Caring for your Newborn Baby
Having a newborn baby is such an exhilarating feeling. The way your baby looks at you for the first time is simply priceless, and that is why you need to make sure that your baby is healthy and safe.
- Make sure that the water is warm and in a draft-free environment. Always test the water before carefully putting down your baby in the water
- Sponge baths are recommended
- Wash your baby’s face first with plain water
- Make sure that you use a non-deodorant soap and a soft washcloth to wash the rest of the body
- The baby’s genitals are very sensitive so if you have a baby girl, wash her genitals from front to back. If you have a baby boy, be gentle on the foreskin of an uncircumcised penis.
- As much as possible, do not use too many lotions, and oils. If your baby’s skin is too dry, ask your pediatrician to prescribe creams that are fragrance and alcohol-free.
- Frequently change your baby’s diaper as soon as it’s wet to prevent them from any complications
- Prepare the necessary items that you need before changing a diaper.

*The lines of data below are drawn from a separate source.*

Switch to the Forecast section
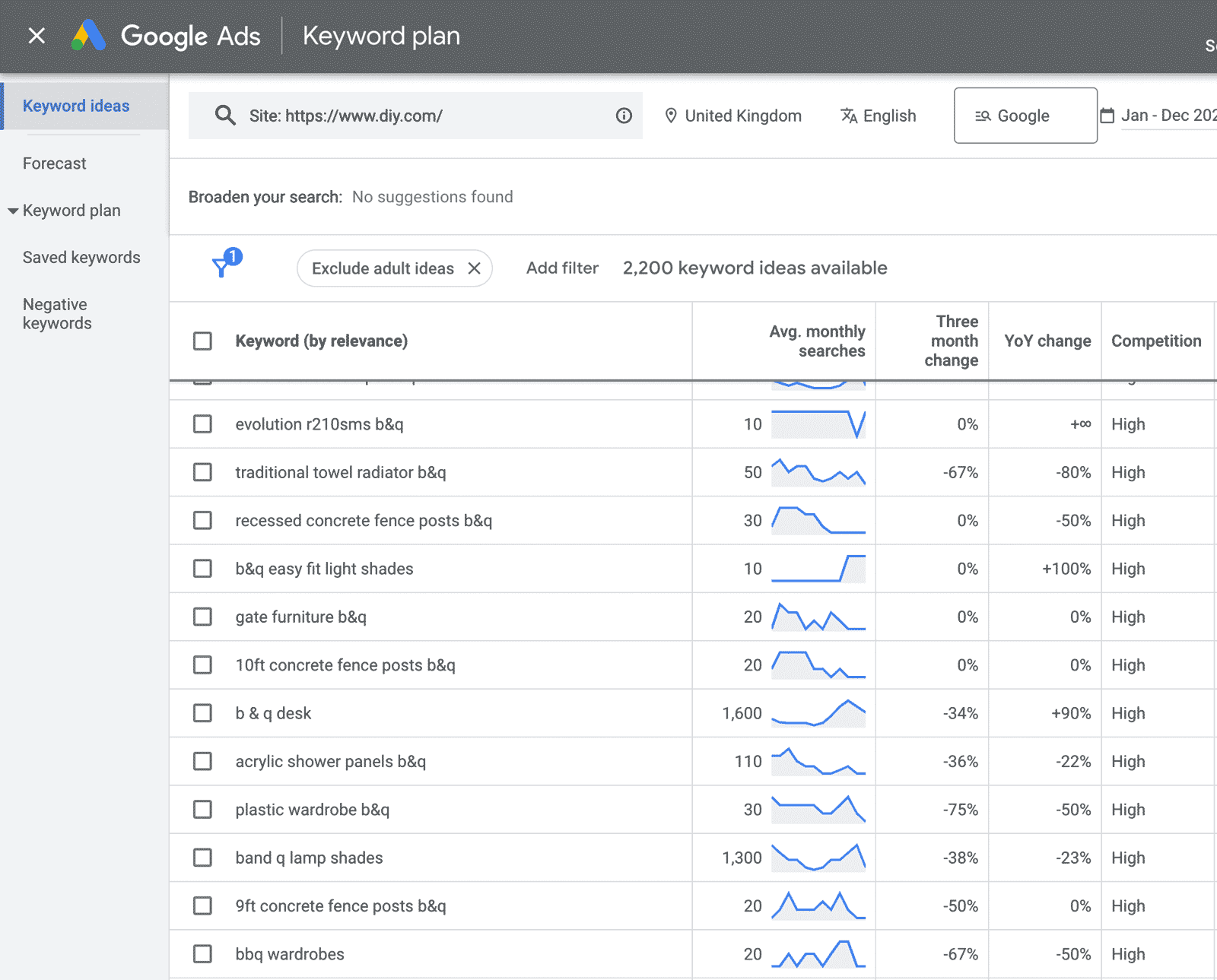 click(x=54, y=163)
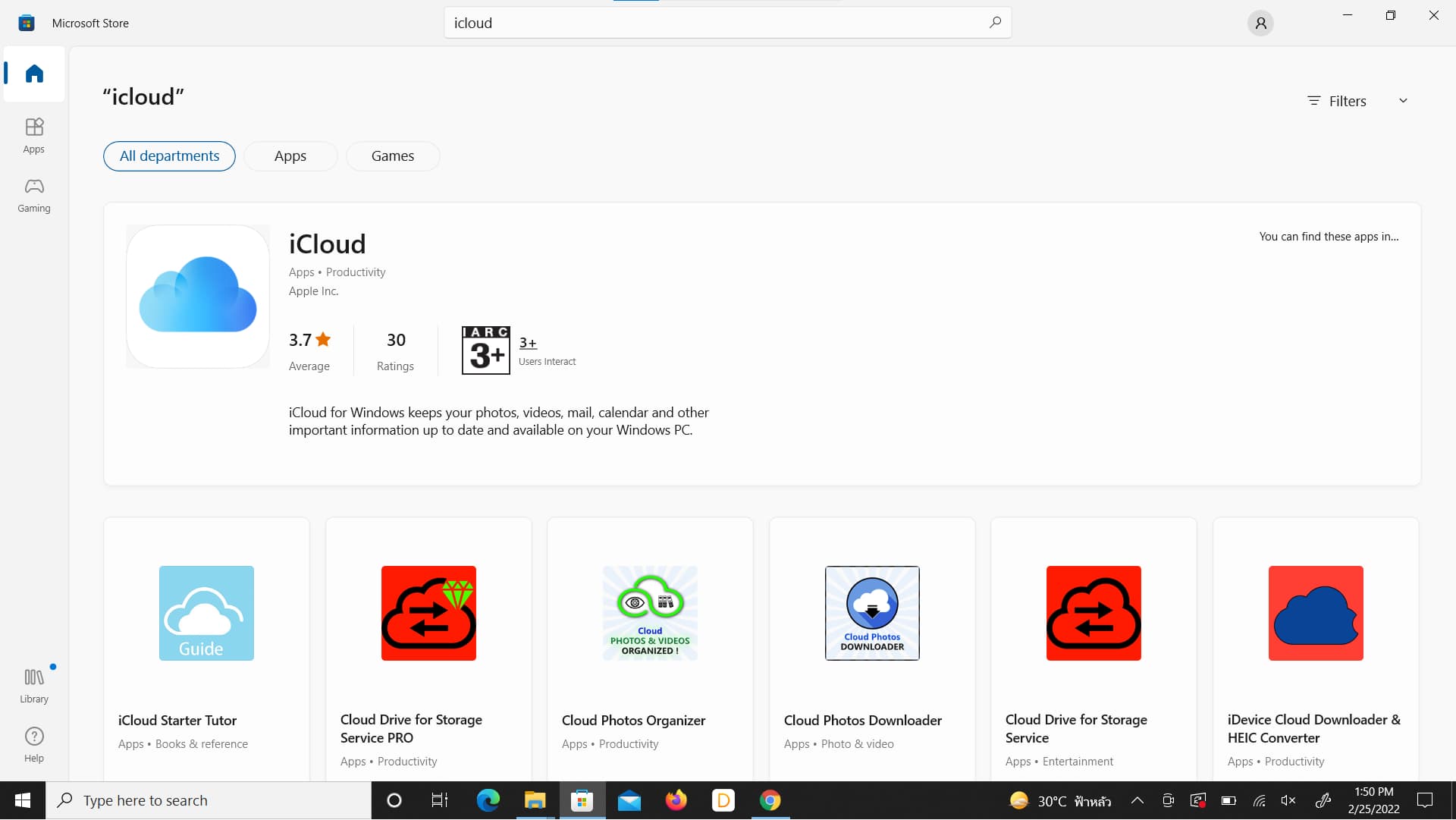This screenshot has width=1456, height=820.
Task: Open the user account profile icon
Action: click(1260, 24)
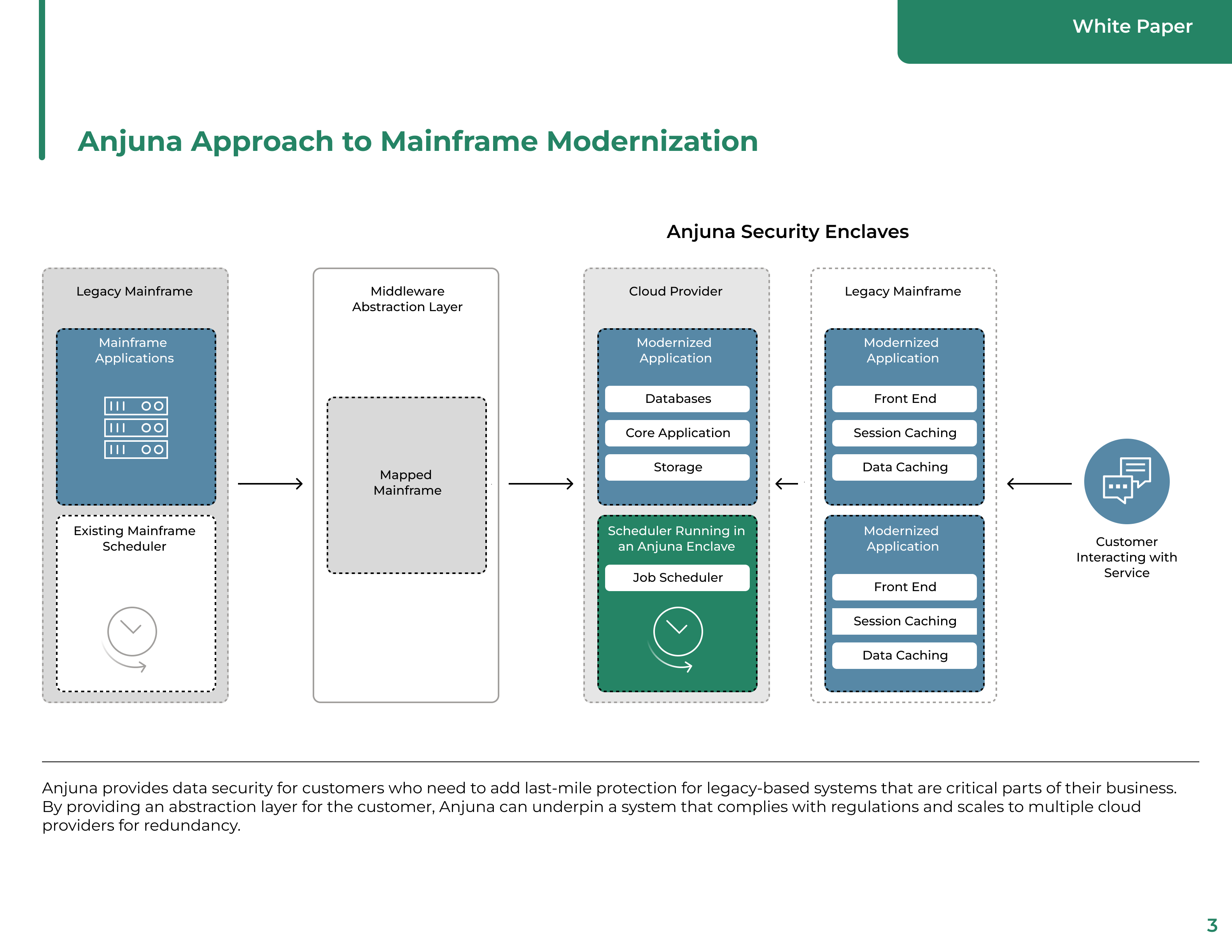Click the lower Session Caching box
The image size is (1232, 952).
click(904, 621)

- When using a changing table, make sure it is sturdy and always use a safety strap. Also, be sure you have plenty of space to place all of the things you’re going to need and never turn you back away from your baby.
- Clean your baby’s genitals gently and thoroughly.
Since circumcision is no longer medically necessary, as a parent, you have the choice to have your son circumcised. If you have decided to have him circumcised, make sure that you choose the right doctor to avoid bleeding, infection, and improper healing, which can cause irritation, and urination problems.
- For the first six months your baby should be drinking breast milk or formula unless instructed otherwise, so do not let your baby drink water, sugar-water, and electrolyte drinks.
- When preparing a formula, always follow the preparation instructions. To ensure that your baby will receive the exact amount of benefits a formula has, never try to “stretch” the formula by adding more water.
- Never warm your baby’s formula in a microwave. Not only will it unevenly heat the formula, but it can burn your baby’s mouth as well.
- Washing your baby’s bottles thoroughly is very important. Use hot, soapy water and rinse well. Check bottle nipples for any tears, cracks, stickiness, or enlargement. If the it has one of those, throw it out right away. It is not necessary to use antibacterial soap or sterilize the bottles.
- If you choose to use a pacifier, make sure it is always sanitized. If the pacifier gets torn, cracked, or sticky, replace it at once, and use only store-bought pacifiers.
- Every baby is unique and the approximate number of feedings per day depends on your baby’s appetite.
- Some babies vomit occasionally, so, you do not need to be scared. However, if vomiting is persistent, consult your pediatrician right away.
- Hold your baby while feeding him to avoid choking and to promote bonding between you and your newborn. Your baby should also be in a semi-sitting position to eat to keep air from entering the stomach.
- Let your baby burp in between feeding by holding your baby against your chest with his head on your shoulder and gently pat his back with your hand.
To avoid diaper rash, keep the diaper area clean and dry. Use petroleum jelly, ointments, or zinc oxide to prevent and/or treat diaper rash. If you’re using a cloth diaper, remove them during the day as much as possible and try washing them with a different soap and carefully rinse. If you’re using disposable diapers, switch to a different brand.
Babies who drink formulas are prone to constipation. Their stools will look hard and pellet-like. If constipation persists, notify your pediatrician right away.
Notify your pediatrician immediately if your baby’s stool is watery, green, foul-smelling, and/or contains mucus. Babies get dehydrated fast so make sure to seek professional help as soon as possible.
If your baby’s temperature is higher or lower than 97.7 degrees to 99.5 degrees Fahrenheit, consult your pediatrician immediately. The safest method in taking your baby’s temperature is through inserting a thermometer in his armpit.
Choking on mucus or milk
If your baby begins to choke on mucus or milk, turn him over with his head slightly lower than his body. If possible, assist him gently in clearing any visible liquid from his mouth or nose.
For the first 3 to 5 days, it is common for newborns to have a little jaundice. If your baby’s bilirubin level is above normal but not high enough to require treatment, your doctor may schedule you for a follow-up bilirubin test. If left untreated, some babies may suffer brain damage so make sure you notify your doctor if your baby becomes more yellow.